Document segment START
Then there are the aliens. In Eye of the Queen Phillip Mann created some of the most alien aliens in SF, and in here he has done it again. The Gerbes, the Diphilus, the Spiderets and the Silver Tree are all very nicely odd (I’m highly suspicious of the Silver Tree—I think it may be up to no good. But that’s the next book, so I’ll just have to wait).

I said I had some faint damns to praise the book with. Pawl Paxwax is given to writing poetry when the muse takes him. We are treated to some samples of his verse during the course of the book and I rather wish that we weren’t. He is not much of a poet (though the other characters to whom he reads his poems think that he is—more fool them). However there is some doggerel verse included, and that is really very good. When Phillip Mann is not being a serious poet, he isn’t a bad versifier—and they are two very different things as I’m sure he would be the first to admit. One disappointment—I heard Phillip read some extracts from the Paxwax book a year or two ago (while it was still being written) and one of these was a delightful parody of Eskimo Nell (among other things). I was sorry not to see it in Master of Paxwax. I suspect that it may well be in the sequel however, since it concerned the history of the exploration of a region of space called Elliot’s Pocket. This is mentioned in passing in Master of Paxwax and it is hinted that Elliot’s Pocket becomes very important in later developments of the aliens’ plot. If it is in the sequel, then you all have a treat in store for you, because it is a very clever (and funny) piece of verse. But poetry it ain’t.

One of the major alien characters is a Gerbes called Odin. Now here I get very annoyed. If you call a character Odin then whether you wish it or not, you immediately invoke all the cultural associations that have accreted themselves onto that name over the centuries. Now the Gerbes may be many things, but one of them is not a Norse God. Every time I read “Odin” the magic spell was shattered and I was outside the book again. Zelazny did the same trick with his Egyptian and Hindu deities and I didn’t like it there either. It just doesn’t work. If the name is meant to suggest aspects of Godhood or something, then show them explicitly in the text. Don’t rely on a name because there are too many irrelevancies associated with it—they get in the way and block your view of what is going on—one black mark.
Document segment END
> [What you will do]
• 1. Transcribe everything in the Master of Paxwax review from "One of the major" down to "on—one black mark.".
• 2. Pick up the Master of Paxwax review where it stops and carry it on.
Nothing in the records is needed for working with the Master of Paxwax review.
Data listing START
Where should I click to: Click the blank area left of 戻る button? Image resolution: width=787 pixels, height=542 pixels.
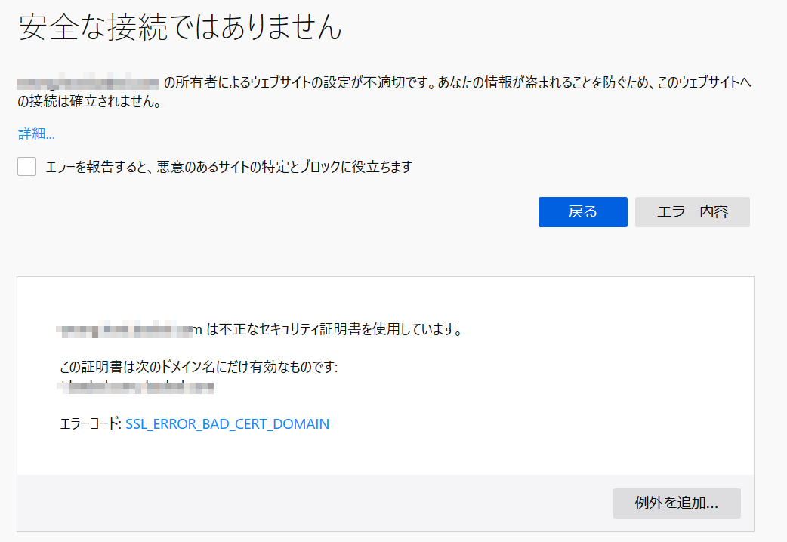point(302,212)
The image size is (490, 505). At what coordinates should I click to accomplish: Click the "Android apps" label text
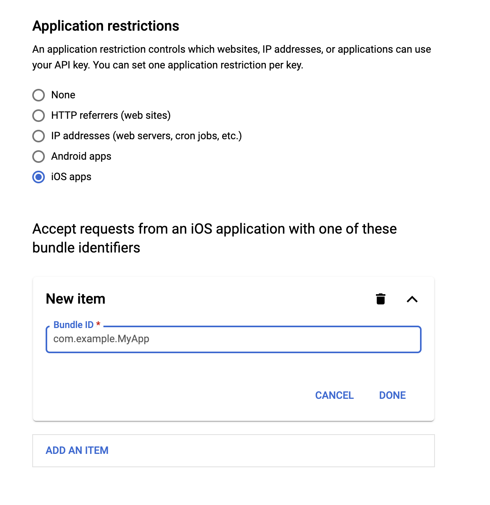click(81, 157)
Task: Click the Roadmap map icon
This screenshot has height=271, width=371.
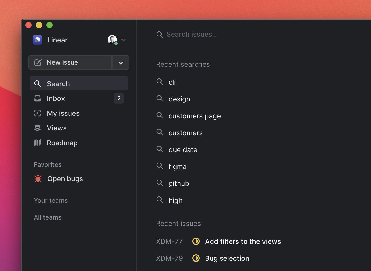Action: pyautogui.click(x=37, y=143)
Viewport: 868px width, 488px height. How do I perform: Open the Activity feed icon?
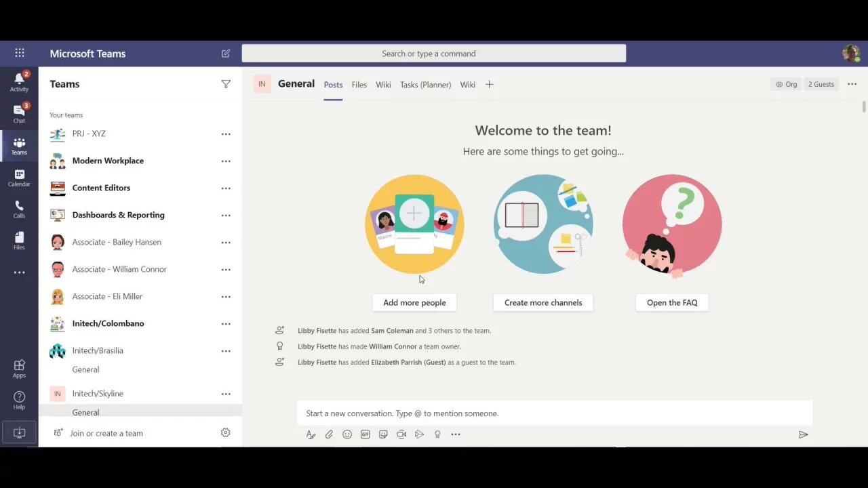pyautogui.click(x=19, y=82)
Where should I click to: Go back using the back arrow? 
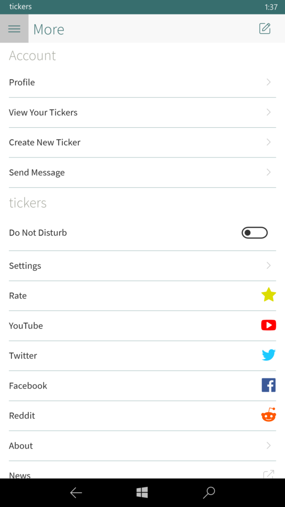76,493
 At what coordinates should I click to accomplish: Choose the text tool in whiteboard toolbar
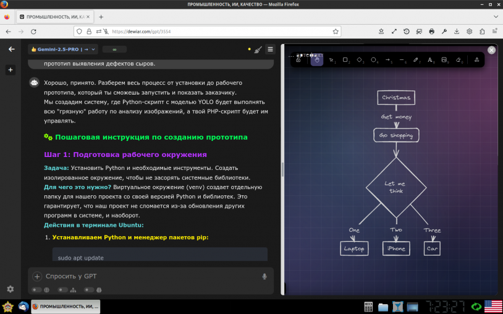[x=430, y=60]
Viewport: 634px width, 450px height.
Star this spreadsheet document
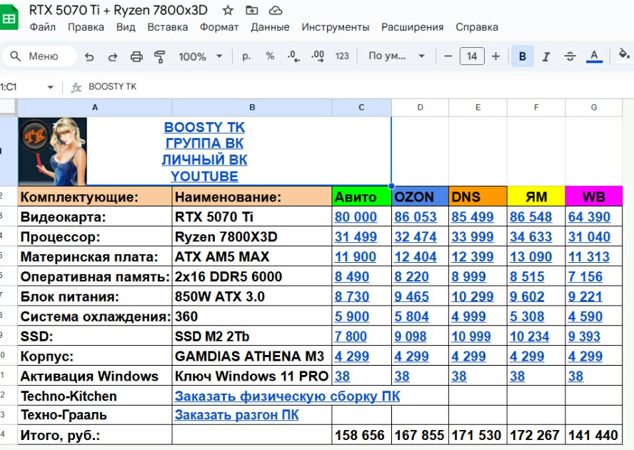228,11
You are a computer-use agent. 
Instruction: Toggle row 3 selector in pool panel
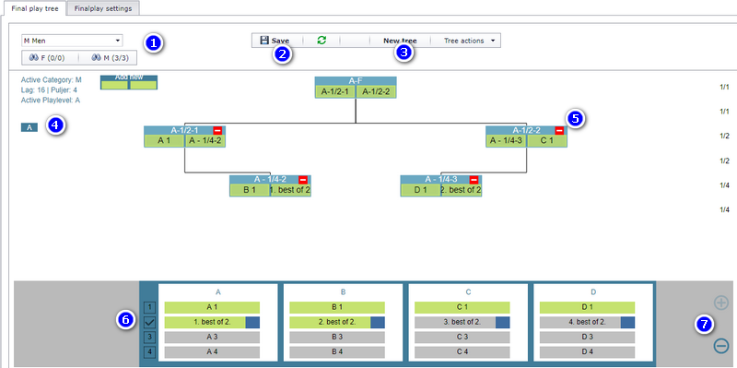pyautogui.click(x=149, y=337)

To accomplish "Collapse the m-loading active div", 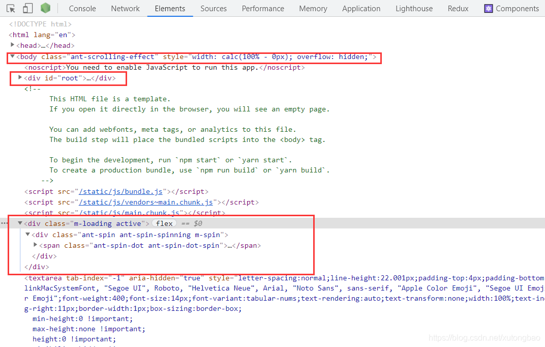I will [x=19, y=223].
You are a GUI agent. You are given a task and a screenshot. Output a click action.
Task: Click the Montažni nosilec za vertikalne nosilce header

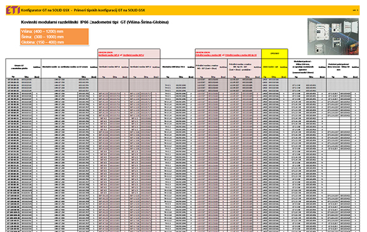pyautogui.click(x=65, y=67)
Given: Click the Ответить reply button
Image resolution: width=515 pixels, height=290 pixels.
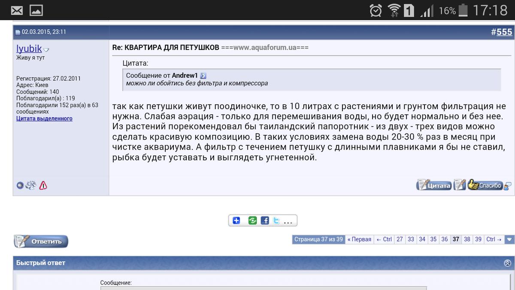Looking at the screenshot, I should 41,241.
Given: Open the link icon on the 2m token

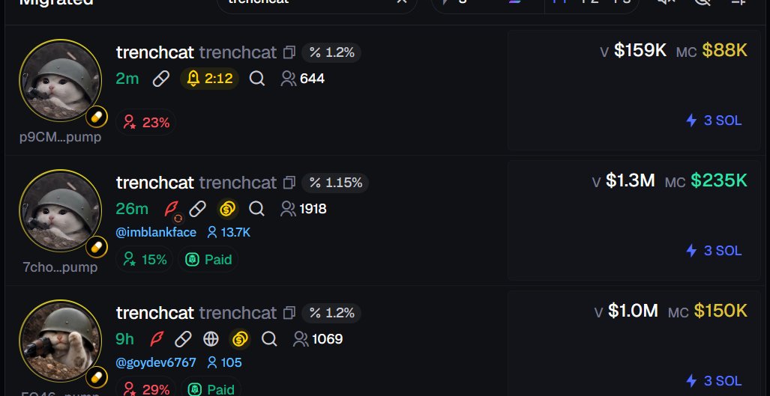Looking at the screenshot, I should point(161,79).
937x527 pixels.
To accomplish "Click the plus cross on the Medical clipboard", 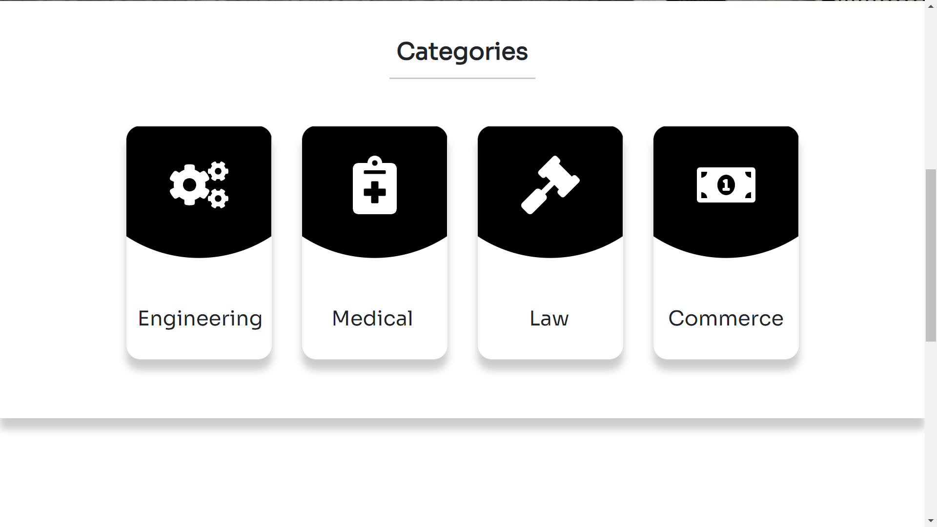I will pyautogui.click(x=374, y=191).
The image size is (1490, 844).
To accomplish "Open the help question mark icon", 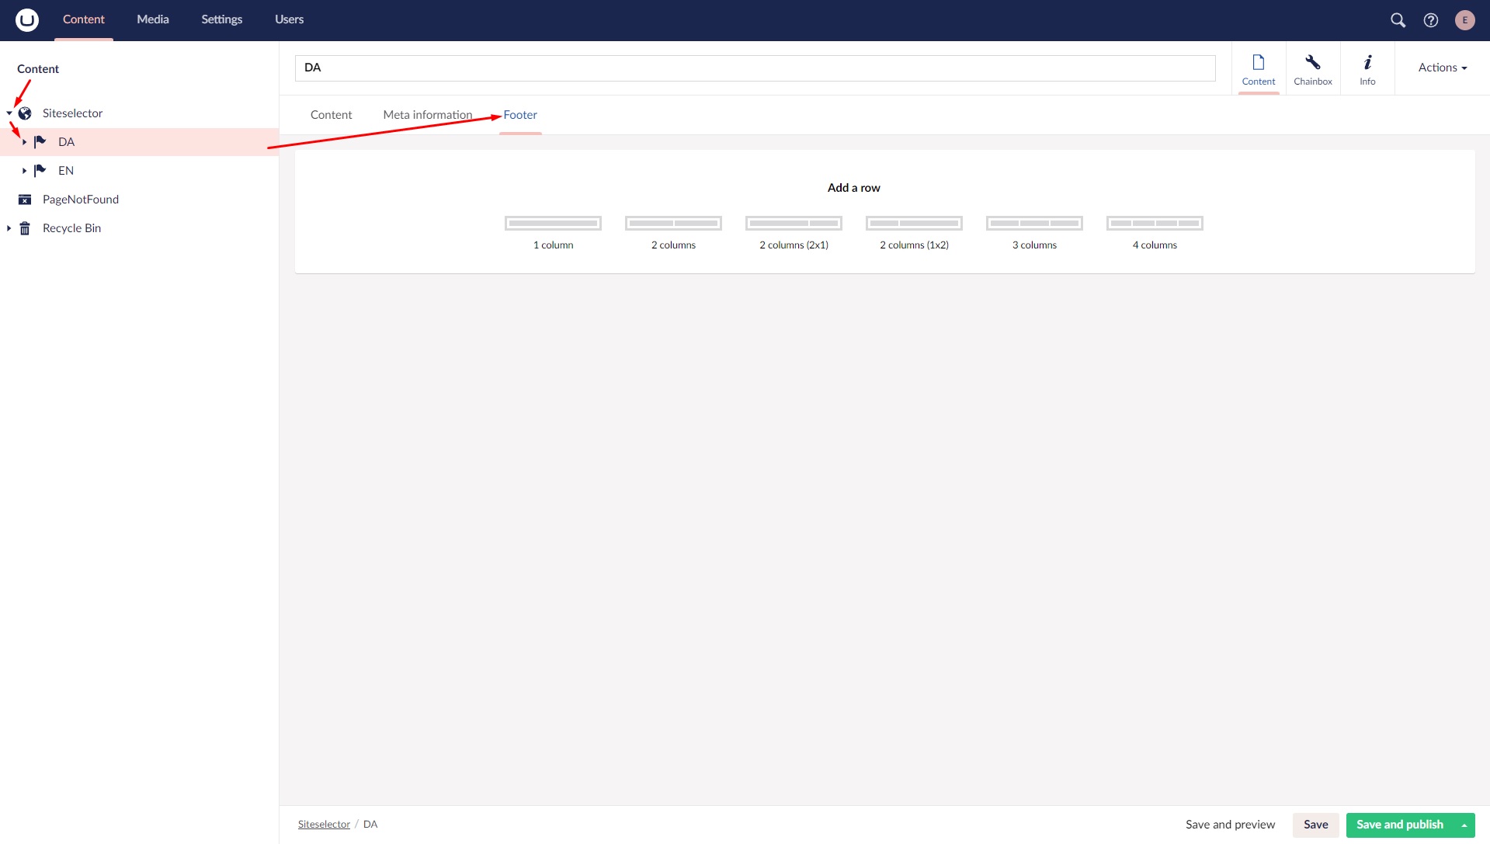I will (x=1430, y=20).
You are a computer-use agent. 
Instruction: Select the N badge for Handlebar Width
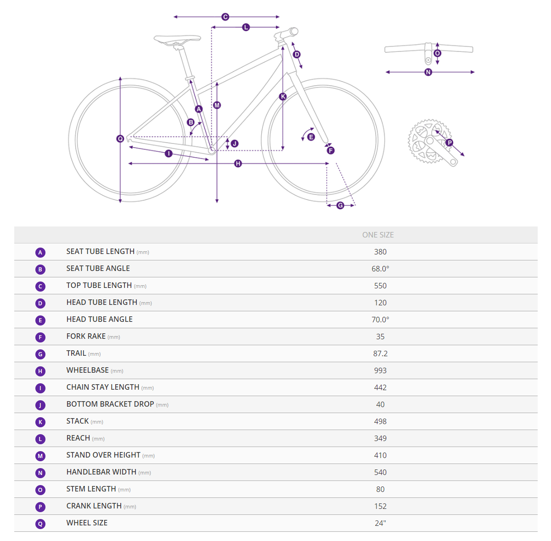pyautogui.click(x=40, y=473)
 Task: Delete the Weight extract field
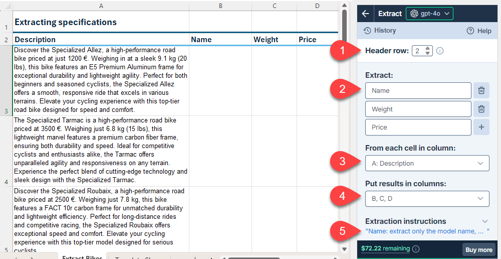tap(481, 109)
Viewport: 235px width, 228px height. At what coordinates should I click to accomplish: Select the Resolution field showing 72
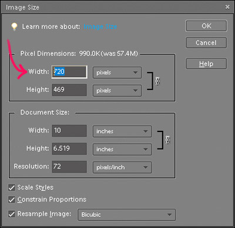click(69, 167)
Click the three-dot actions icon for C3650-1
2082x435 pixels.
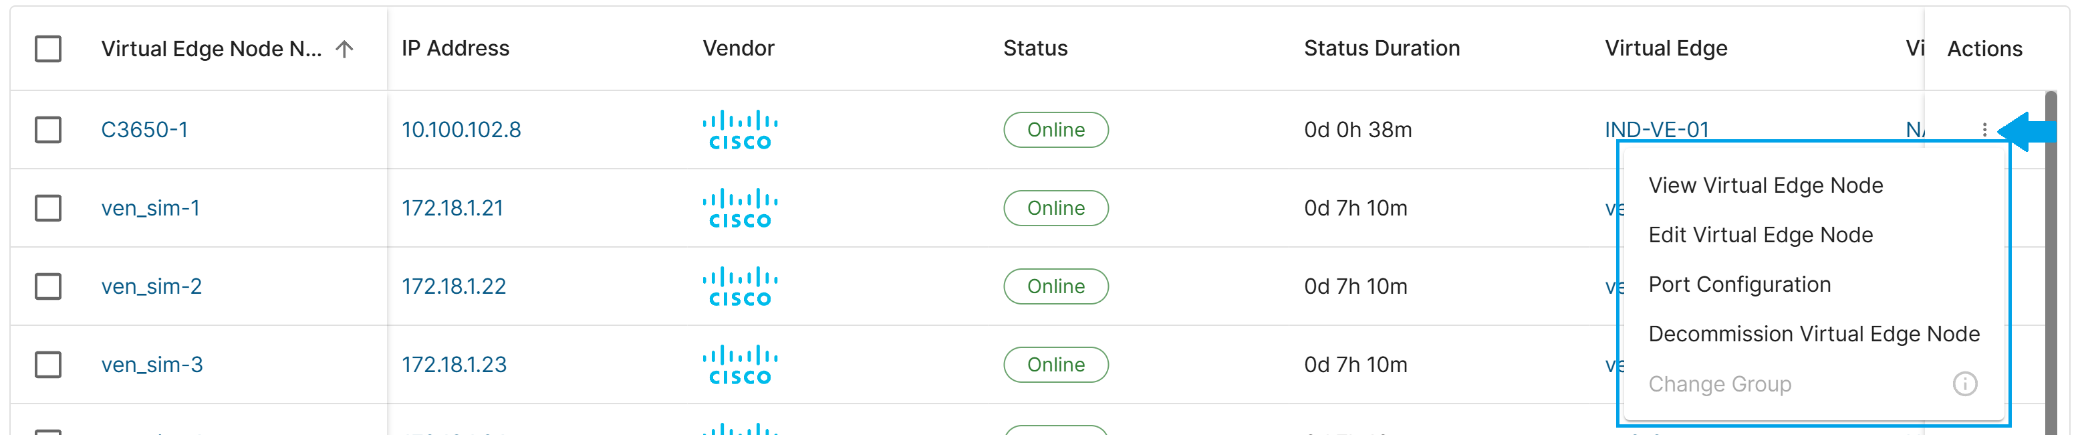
Data listing END
> [Responses]
• 1.
One of the major alien characters is a Gerbes called Odin. Now here I get very annoyed. If you call a character Odin then whether you wish it or not, you immediately invoke all the cultural associations that have accreted themselves onto that name over the centuries. Now the Gerbes may be many things, but one of them is not a Norse God. Every time I read “Odin” the magic spell was shattered and I was outside the book again. Zelazny did the same trick with his Egyptian and Hindu deities and I didn’t like it there either. It just doesn’t work. If the name is meant to suggest aspects of Godhood or something, then show them explicitly in the text. Don’t rely on a name because there are too many irrelevancies associated with it—they get in the way and block your view of what is going on—one black mark.

• 2.
Pawl Paxwax father is called Toby Paxwax—but as far as I was concerned he was really Baron Harkonnen from Dune. He had many of the Baron’s attributes and for me the correspondence was too close. I kept expecting Paul Atreides instead of Pawl Paxwax; and again the spell was broken. I suppose that you could argue that any novel which is concerned with political complexities (as are both Dune and Master of Paxwax) is bound to have some sort of Harkonnen figure in it: the unprincipled manipulator. And I would agree with you, but does he have to float around in a harness? The reasons for the harness are completely different in both books (indeed they are almost exactly at opposite poles; which may or may not have been intentional) and the final effect of the harness on Toby Paxwax is nicely nasty—but I still don’t like it. It seemed derivative—and one thing that Master of Paxwax as a whole is not, is derivative. Therefore this one little touch of it annoyed me.

But in the end, these are niggles, Master of Paxwax is a thoroughly enjoyable, exciting and interesting story. Eye of the Queen was all that and a bit more besides. Some days however, I prefer story values to any other; and the day that I read Master of Paxwax was one of those days. On that day I didn’t want to read Eye of the Queen. My mood was all wrong. It is the mark of a first class writer that he can produce different books for different times. Too many people write the same book over and over (Edgar Rice Burroughs wrote Princess of Mars about fifty times). That is a small talent. It is to Phillip Mann’s credit that his talent is a large one.

And now my cardboard boxes are calling me. I must go and unpack.